Interface element records

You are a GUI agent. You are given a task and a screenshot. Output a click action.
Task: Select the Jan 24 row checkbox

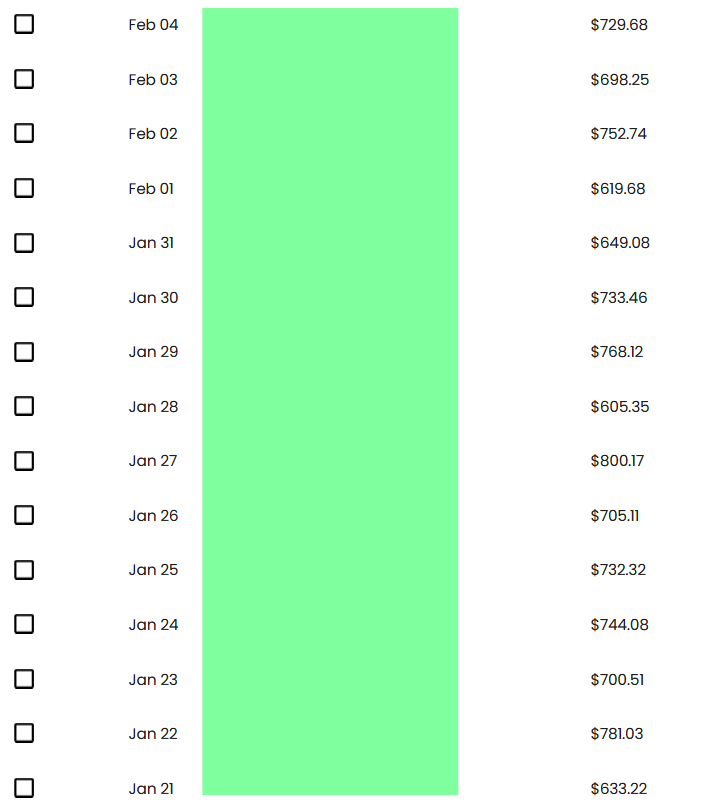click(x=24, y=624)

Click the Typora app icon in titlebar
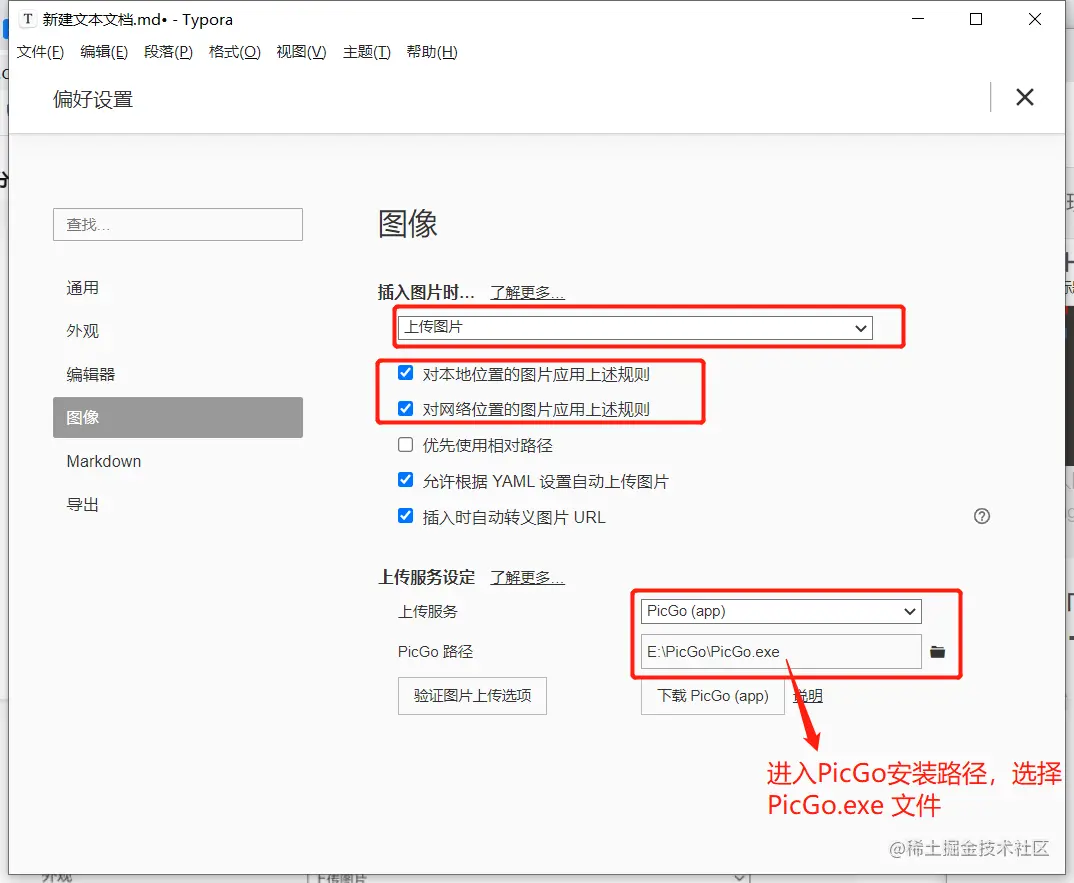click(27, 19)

--

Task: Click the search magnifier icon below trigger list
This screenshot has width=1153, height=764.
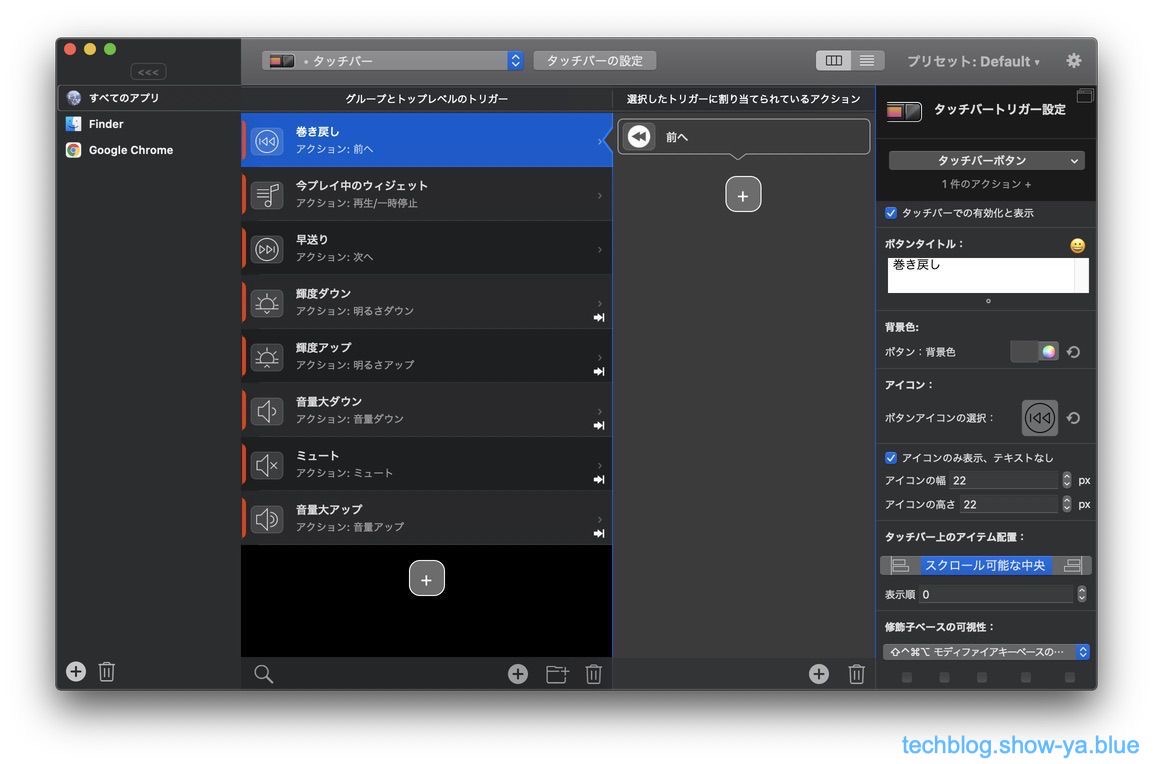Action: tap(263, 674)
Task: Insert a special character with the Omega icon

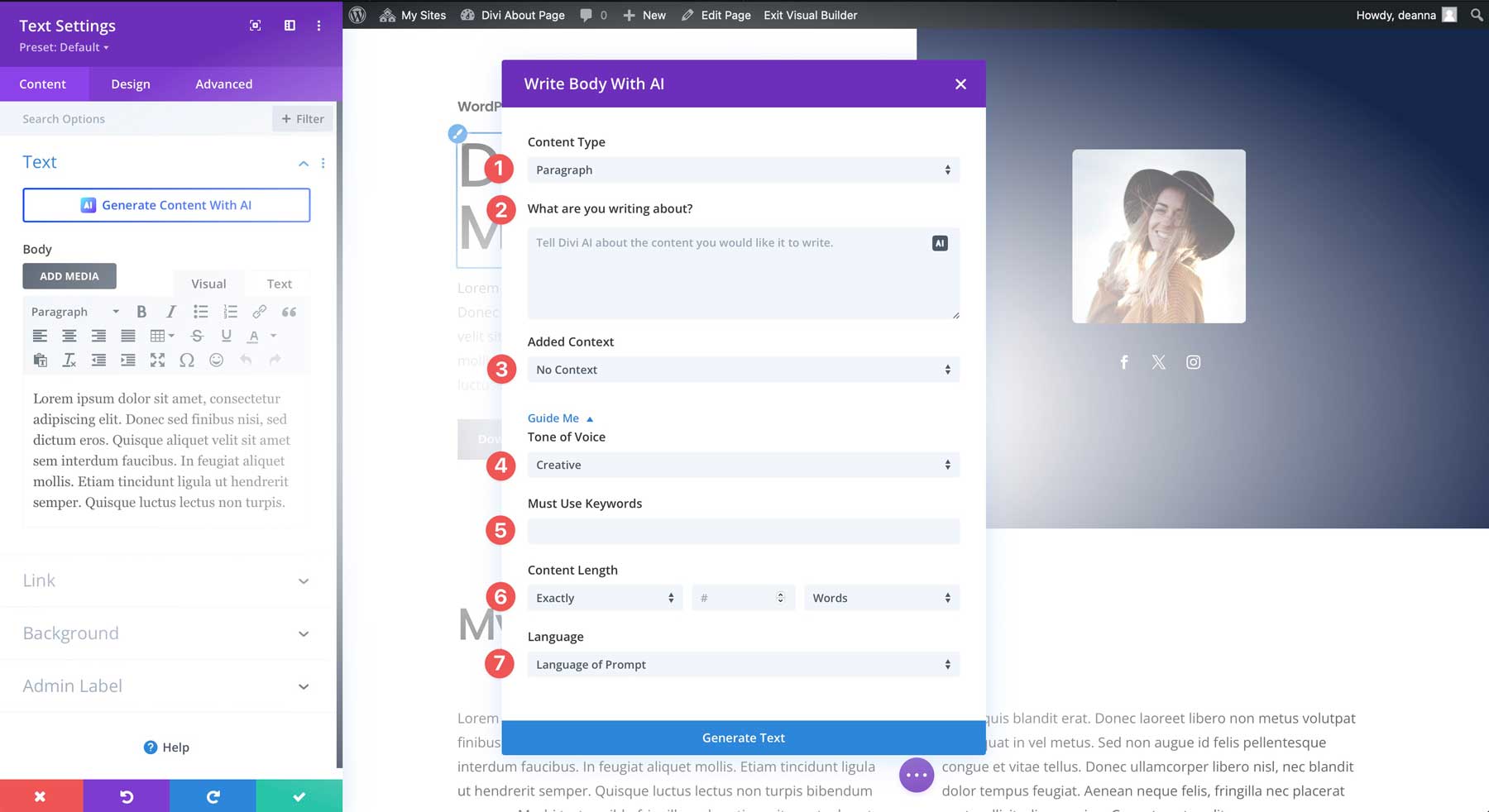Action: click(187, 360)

(Task requirements) Could you rewrite the entries starting with the line with "Task: Insert a" and going on through the line with "Action: click(187, 360)", keeping the requests and shifting every coordinate in the answers by 102, with the pictures left out?

(Exercise response)
Task: Insert a special character with the Omega icon

Action: click(289, 462)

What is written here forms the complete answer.